DioceseFire

When I returned from my Thanksgiving retreat, my spirits flew high. So much positive feedback had come my way during that weekend, it seemed to confirm my suspicion that my past has given me an outlook I should broadcast to the world. That grandiose intuition first ignited during my religious ‘visions’ ten years ago, and has waxed and waned ever since. Soon after the retreat I dove into a heartfelt poem, followed by a string of rambling essays about spirituality. In the throes of feeling ‘called’ to speak out, I envisioned myself becoming a bit of a celebrity, offering wisdom to the world. I did not see this coming notoriety as something my efforts had earned, or my ego devised, but as something handed to me by fate. Or ‘God’ if you want to look at things that way.

Would anyone be surprised to learn that the response to my spirituality posts has been underwhelming? Or that my rosy optimism has been replaced by a more jaded perspective?

The cold waters of reality have doused the flames of grandiosity. For one thing, I read the book ‘How to Write a Book Proposal’ by Michael Larsen. Browsing in the library, I wanted input about how to deliver my message to a large audience. The book offered lots of advice in that regard. Problem is, much of it sounds like it’s beyond my grasp. If one wants to be a messenger in today’s world, it takes more than sitting at a computer and writing. You start by joining Toastmasters, work to build your presentation skills, scramble for every opportunity to speak, network widely, join societies, offer workshops, etc. I have a friend who is doing all these things, and has done so for years. It is finally paying off, but it has been a mammoth effort, and in my most sober moments I have to admit it does not look like something I could accomplish.

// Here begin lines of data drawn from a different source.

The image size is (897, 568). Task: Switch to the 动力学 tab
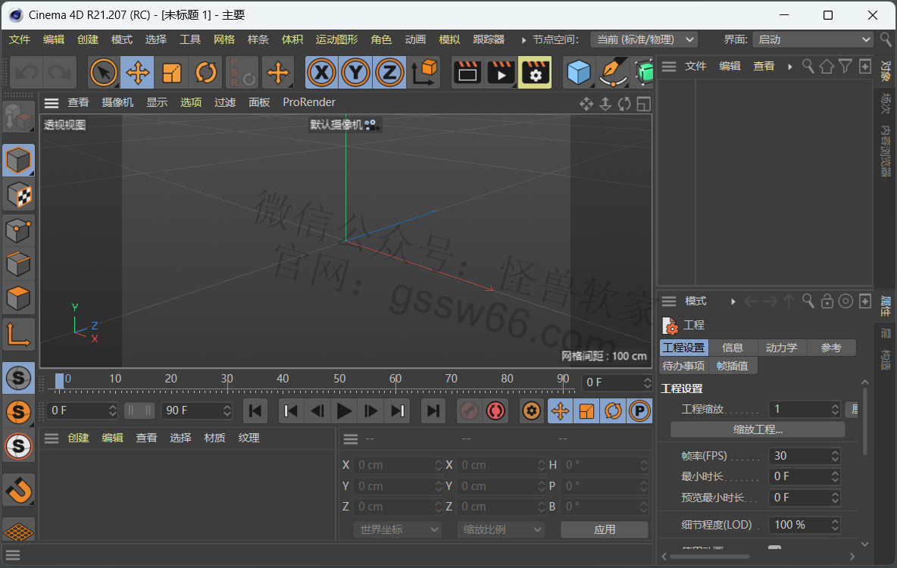point(781,348)

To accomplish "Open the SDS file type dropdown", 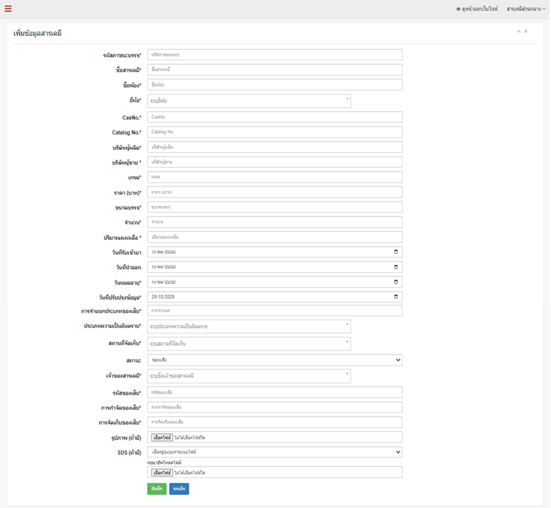I will pyautogui.click(x=274, y=451).
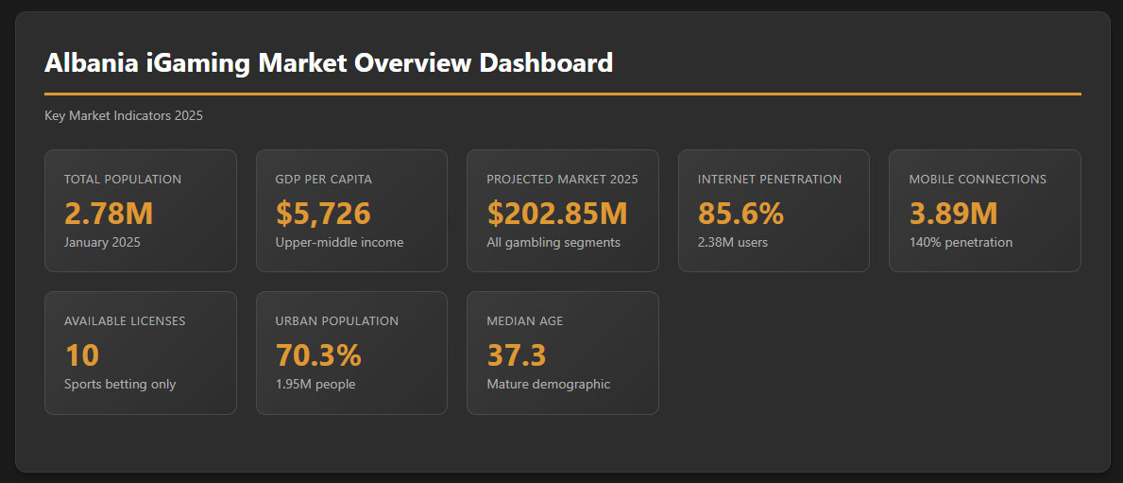Click the Sports betting only caption
This screenshot has width=1123, height=483.
(x=120, y=385)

To start, the basic necessity of hard work daunts me. Back when I slogged through medical school and residency, strenuous labor and long hours were second nature. But that was long ago. Nowadays a productive day sees me writing for four hours. Even that can’t be done all at once, or my neck pain builds to breathtaking extremes. If I manage four such days in one week, I am doing well. I’m just being honest here. I know it’s whining to complain of my inability to work. At least I have the luxury of living without a job, thanks to a good disability policy that kicked in as soon as I lost a surgeon’s earning potential. I am fortunate that my physical limitations and psychological vulnerability have not driven me into poverty. With that acknowledged, it is also true that becoming a person people flock to for insight requires a level of effort that I have not achieved in a very long time. Not to mention the professional socializing and cold introductions I’d have to master. I’m an introvert both by innate personality and as a result of an upbringing that taught me the safest approach to life is to hide under a bush.

The spiritual series will continue, though today is a break from all that. What I’m setting aside is the dream of widely dispersing my method for moderns to feel spiritual. Instead, this project will bolster my sense that life means something, but will only provide a bit of amusement for a few others. I hope to intrigue those who find my blog and are persistent enough to wend their way through my prose. But I fear that will be the extent of my voice. Not that this would be insignificant. I believe it to be a worthy pursuit, but it will not improve many lives. I have not completely discarded the ambition of building a larger audience, but right now that seems unlikely.

This dose of reality leaves me free to ask what it is I most enjoy writing. Is it memoir? Is it philosophy? Is it ranting against pharmaceutical malfeasance? If the audience will remain small no matter what I choose to say, then why not say what gives my heart wings? And that, of course, is what I’ve done with this site all along.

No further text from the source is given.